Lyn stared down at the food log before her. “What even is this?” She picked it up, examining it from all sides. “Can a single person eat it?” She was bouncing it up and down slightly, seeming to be testing its heft.
Tala quirked a smile. “Well, I ate two for dinner.”
Lyn gave her a flat look. “Can a normal person eat this?”
Tala scoffed. “I’m hurt, Lyn.”
“No, you’re not.”
Lyn hesitated. “Wait, Tala… This is dinner. Are you telling me that you already ate two of these, earlier this evening?”
“That may or may not be the case.”
She sighed, rolling her eyes. “Fine, keep your secrets.” She lifted the log a bit, returning to the earlier topic. “So…what’s it called?”
“Right! It’s called a ‘Little Caravan.’ I guess because it carries so much amazingness in one package? I think that one is a standard meal. Oh, this particular variant is called the ‘Little Cheesy Caravan,’ likely because it’s double wrapped, with a layer of melted cheese between the wrappings.

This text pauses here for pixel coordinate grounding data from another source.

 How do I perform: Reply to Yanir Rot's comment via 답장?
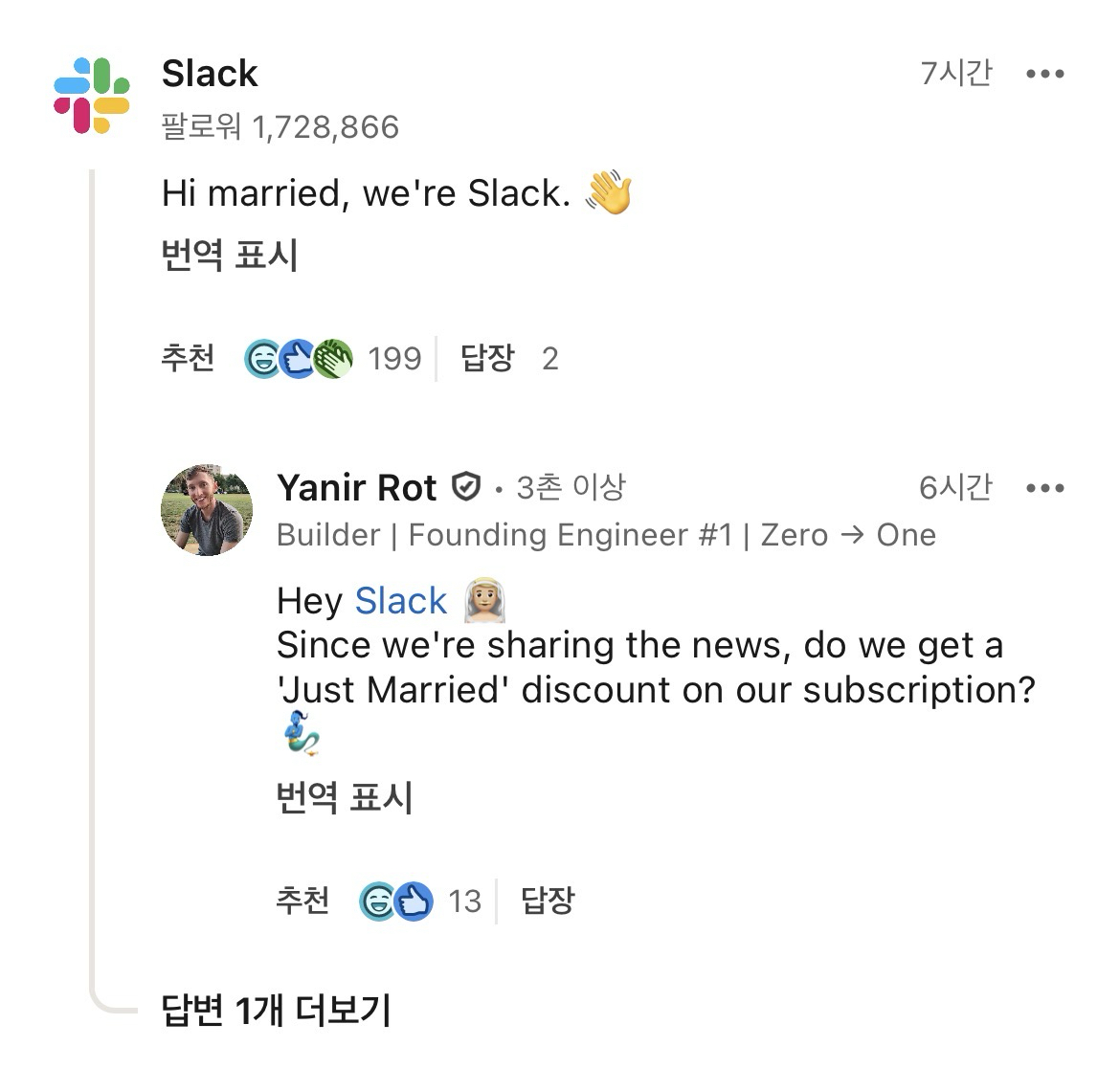pyautogui.click(x=548, y=901)
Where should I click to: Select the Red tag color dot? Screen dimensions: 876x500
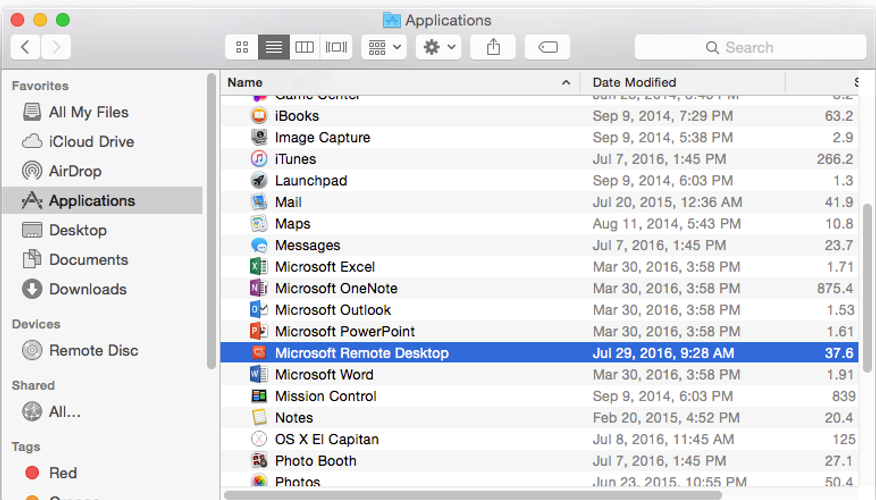coord(32,473)
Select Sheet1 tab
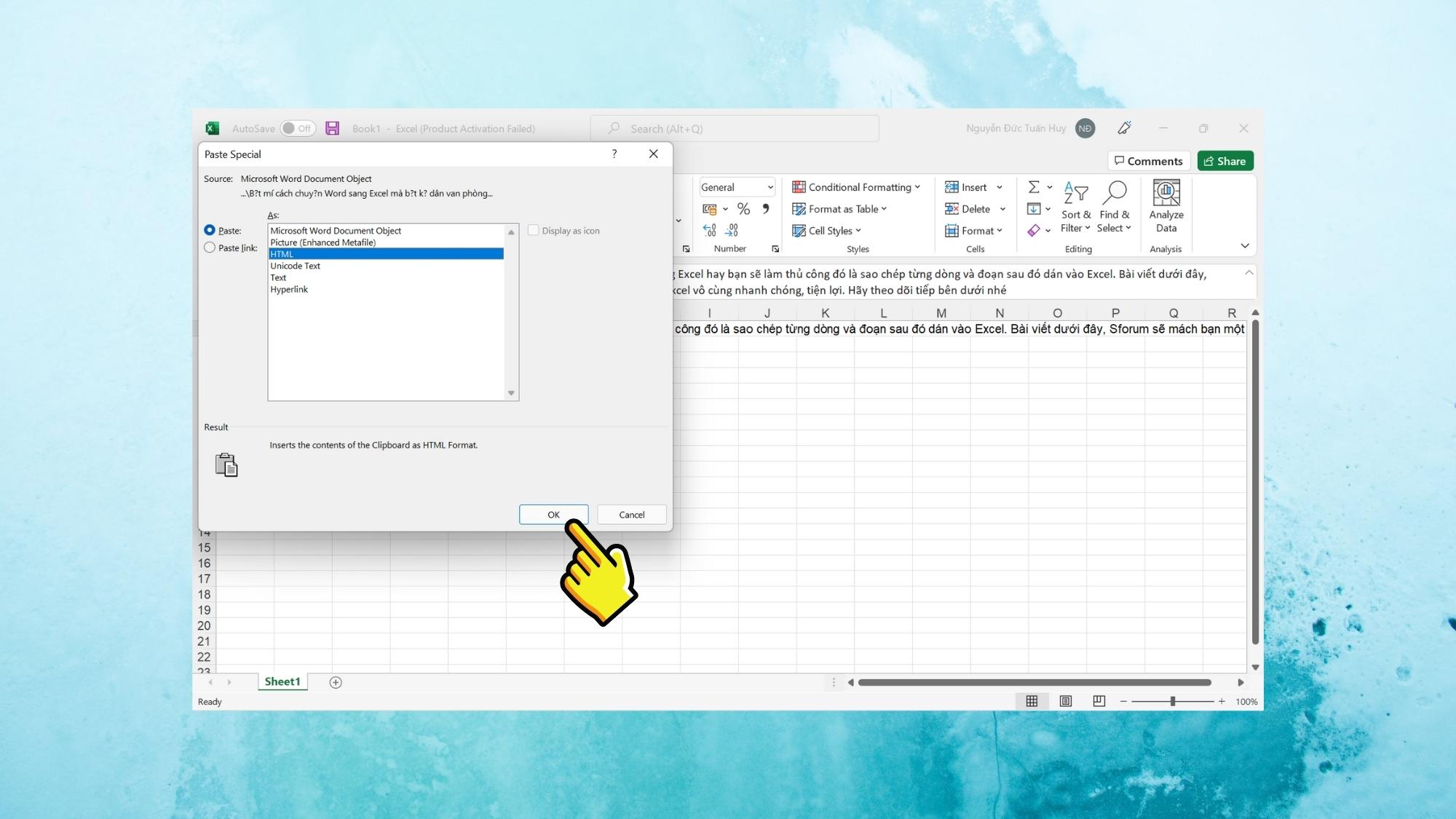The width and height of the screenshot is (1456, 819). pyautogui.click(x=280, y=681)
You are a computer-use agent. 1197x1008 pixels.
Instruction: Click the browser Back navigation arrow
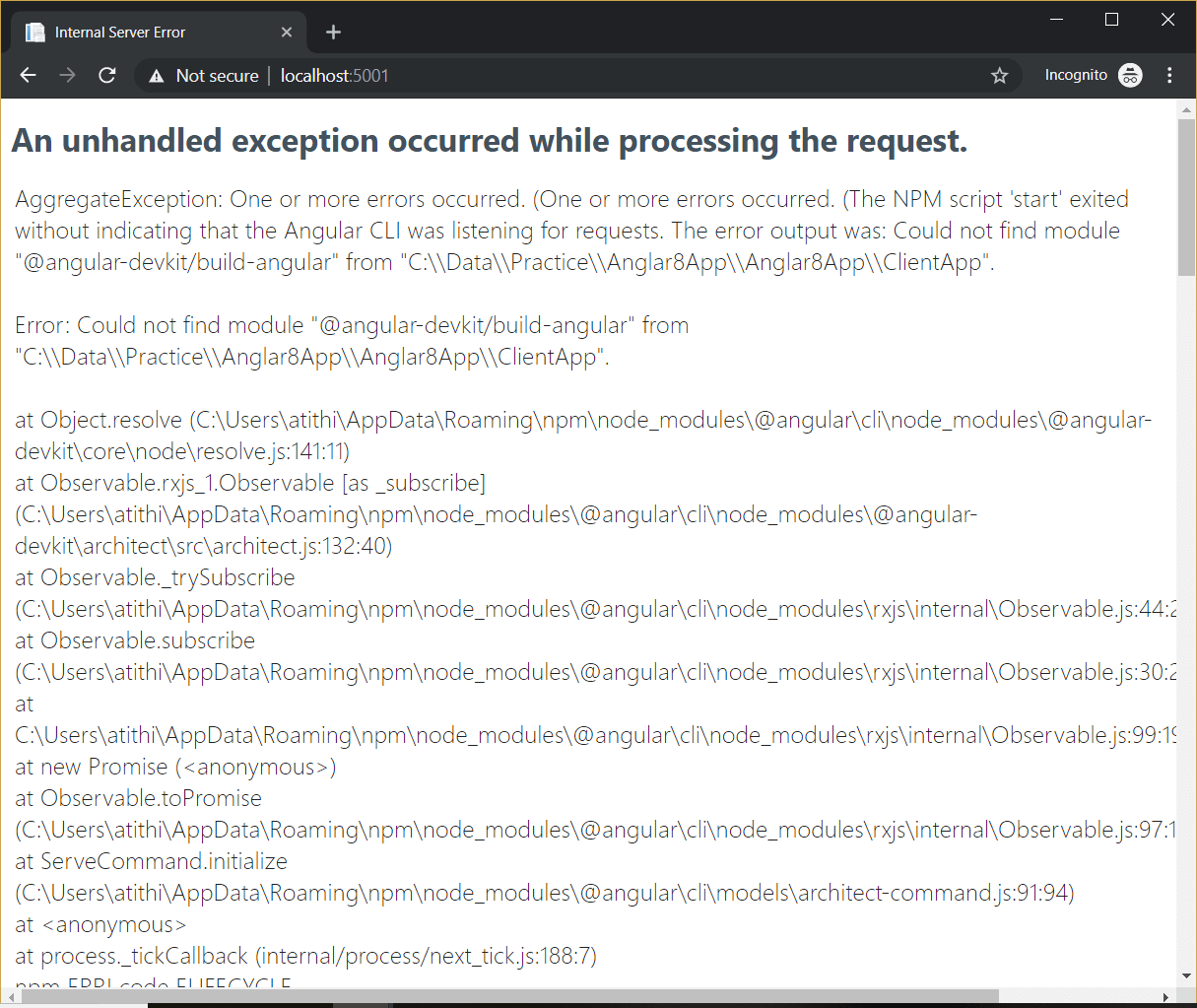[28, 75]
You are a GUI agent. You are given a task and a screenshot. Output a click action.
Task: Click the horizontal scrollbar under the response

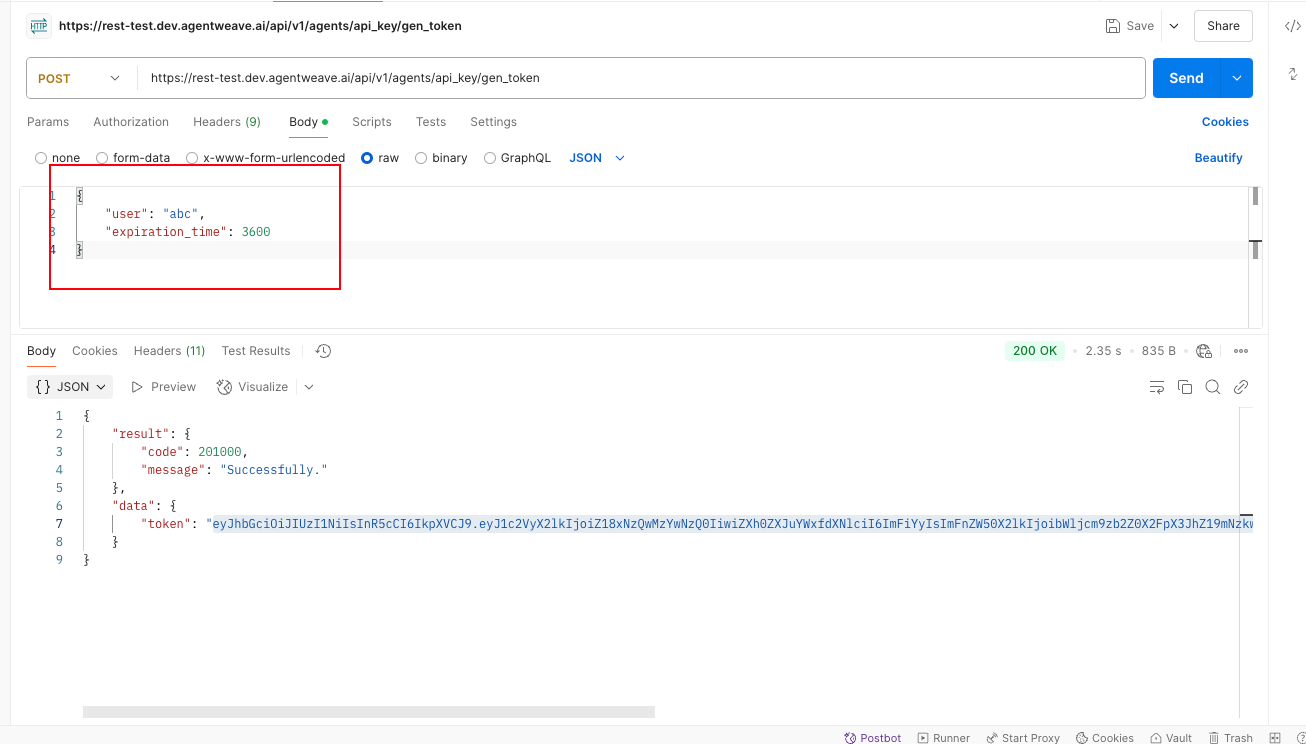[368, 712]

I just call it a food log.”
“I think I like 'little cheesy caravan,' more.”
“Food log is shorter.”
Lyn gave Tala a long-suffering look, eventually shaking her head slightly and returning her attention to the food log. “Well, here it goes.” Lyn lifted the food log up and took a bite. Her eyes opened wide. “This is amazing! What’s the name of the restaurant?”
Lyn clucked her tongue, consideringly. “Interesting name.”
Tala shrugged. “Probably means something to the owner.”
Lyn took another bite and let out a contented sigh, speaking around the food. “Meh, who cares; this is amazing.”
“So, you said.” Tala grinned and tore into her own food log. Money well spent. This time, she’d gotten extra of the thick, green, veggie sauce. It added an additional robust, creamy flavor to the already incredible medley.
The two ate in companionable silence.
Tala let her mind wander as she ate. The magic that she and Lyn had pumped into the air within the home had already faded. The city’s collectors are quite efficient. The exercise that they’d been doing was fascinating in concept. It didn’t open her gate any wider, at least not directly, but it increased the amount of power coming through greatly. If she was right in her estimation, that increased flow was causing the gate to widen, but as a secondary effect. But it didn’t seem to be a quick process.
Still, quadrupling my accumulation rate, even if just for short bursts, is amazing. This is definitely worth pursuing.
Continuing to eat, she focused within herself and created the void around her gate, pulling her magic back with an effort of will. The power-flow instantly increased. With Lyn’s earlier words in mind, Tala attempted to take a more active role in the distribution of that power. She split roughly a fourth off, allowing it to flow into her body and scripts as usual, and the rest, she pulled away.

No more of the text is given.